> _Aim of the exercise_
Could you continue the list below of extra items worth packing for a summer in Senegal, picking up after its last entry about the ballpoint pen?

[start of Document extract]

Here is a list of items I wish I had brought with me two summers ago that either are not on the packing list or are listed as optional:

Two water bottles (It is so easy to loose a water bottle and when treating water, it is very useful to have two bottles.)

Personal water-purification method such as iodine tablets with neutralizers (Dragon's technically supplies these, but when in homestays it can be nice to have your own method for potable water and the neutralizers are always nice. On the note of neutralizers, any sugary substance, like a sugary drink powder can be used to neutralize the taste of iodine if stirred in no sooner than 30 minutes after the iodine has been applied––flavored drink powders are available in Senegal.)

A heavy-wear pair of flip-flops like Chacos or be prepared to wear your way through a flimsy pair like Tevas in about six weeks

A pocket-sized notebook that can be kept with you for writing down new words

A decent quality ballpoint pen that won't explode in the heat (BIC pens that you get from the bank or hotels don't seem to appreciate the heat very much.)

[end of Document extract]
[start of Items]

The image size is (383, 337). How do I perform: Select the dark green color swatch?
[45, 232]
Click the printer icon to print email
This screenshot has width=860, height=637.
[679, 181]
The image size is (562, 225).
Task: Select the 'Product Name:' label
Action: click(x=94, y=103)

[end of Items]

> _Result of the exercise_
Facial wipes and/or facial scrub are nice to have to help get layers of Senegalese dust off of your face that can really accumulate with the humidity and use of sunscreen.

A personal med kit might be something that you want to consider. Obviously the program med kit is all comprehensive, but if you have a travel-sized Dramamine or maybe some tea tree oil or vitamin B, you might want to throw them in.

Things that you might want to consider getting Senegal:

Senegalese fabric has many, many uses for items such as towels, skirts, and sleeping sheets and can be purchased anywhere. And on that note...

Senegalese clothing is loose and cool and comes in brilliant patterns that help to hide dirt or spills (as opposed to cotton tee-shirts you might bring from America that also might cling to you in the heat and show even the slightest dust); you can purchase cloth and have it tailored for a good price to fit your every need.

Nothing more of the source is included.